▸ Work instruction:
Below are the records; pull every line that includes "input".

Data records: Begin

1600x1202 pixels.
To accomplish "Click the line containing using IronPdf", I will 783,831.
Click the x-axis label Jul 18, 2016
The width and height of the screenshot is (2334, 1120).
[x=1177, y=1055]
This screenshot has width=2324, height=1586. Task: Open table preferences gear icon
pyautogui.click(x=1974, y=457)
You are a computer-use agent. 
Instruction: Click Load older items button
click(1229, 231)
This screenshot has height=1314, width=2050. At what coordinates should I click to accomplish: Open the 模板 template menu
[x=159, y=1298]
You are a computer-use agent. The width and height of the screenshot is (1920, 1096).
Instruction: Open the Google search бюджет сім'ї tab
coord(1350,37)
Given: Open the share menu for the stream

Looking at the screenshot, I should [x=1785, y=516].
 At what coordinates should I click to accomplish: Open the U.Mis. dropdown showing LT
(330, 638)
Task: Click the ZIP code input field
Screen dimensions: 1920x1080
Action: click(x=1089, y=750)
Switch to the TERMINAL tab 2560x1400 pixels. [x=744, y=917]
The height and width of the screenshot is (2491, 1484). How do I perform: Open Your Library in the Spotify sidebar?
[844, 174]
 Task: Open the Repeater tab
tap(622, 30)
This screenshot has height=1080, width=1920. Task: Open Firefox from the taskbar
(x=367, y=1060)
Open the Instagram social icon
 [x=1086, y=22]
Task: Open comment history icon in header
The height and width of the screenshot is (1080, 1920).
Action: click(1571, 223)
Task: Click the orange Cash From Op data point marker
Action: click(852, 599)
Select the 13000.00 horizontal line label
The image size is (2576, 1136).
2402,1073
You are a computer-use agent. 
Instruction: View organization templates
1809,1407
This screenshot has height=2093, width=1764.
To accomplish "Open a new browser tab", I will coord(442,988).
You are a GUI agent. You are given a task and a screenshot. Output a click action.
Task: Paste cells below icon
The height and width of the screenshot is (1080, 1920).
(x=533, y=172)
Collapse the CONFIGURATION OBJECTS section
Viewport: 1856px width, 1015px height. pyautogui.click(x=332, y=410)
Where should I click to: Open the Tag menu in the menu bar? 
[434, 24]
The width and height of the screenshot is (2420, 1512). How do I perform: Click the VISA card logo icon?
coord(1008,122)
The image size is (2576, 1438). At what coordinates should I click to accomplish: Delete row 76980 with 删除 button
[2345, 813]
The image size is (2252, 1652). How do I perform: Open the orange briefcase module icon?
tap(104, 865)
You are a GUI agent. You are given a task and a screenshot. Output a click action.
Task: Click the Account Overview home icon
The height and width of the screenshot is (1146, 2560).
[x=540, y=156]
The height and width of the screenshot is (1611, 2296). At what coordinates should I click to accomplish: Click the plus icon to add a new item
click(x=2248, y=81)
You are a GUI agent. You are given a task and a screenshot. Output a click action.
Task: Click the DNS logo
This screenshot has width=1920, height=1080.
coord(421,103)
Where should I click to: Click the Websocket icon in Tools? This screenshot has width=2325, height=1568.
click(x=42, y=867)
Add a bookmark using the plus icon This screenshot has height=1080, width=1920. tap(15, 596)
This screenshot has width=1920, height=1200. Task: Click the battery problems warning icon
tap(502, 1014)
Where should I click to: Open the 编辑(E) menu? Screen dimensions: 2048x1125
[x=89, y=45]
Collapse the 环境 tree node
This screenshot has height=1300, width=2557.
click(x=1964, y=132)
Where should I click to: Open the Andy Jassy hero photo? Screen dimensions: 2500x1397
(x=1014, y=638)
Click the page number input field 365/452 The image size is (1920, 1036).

Data records: End

▸ Task output:
Task: Click the ZIP code input field
Click the page number input field 365/452 The image size is (1920, 1036).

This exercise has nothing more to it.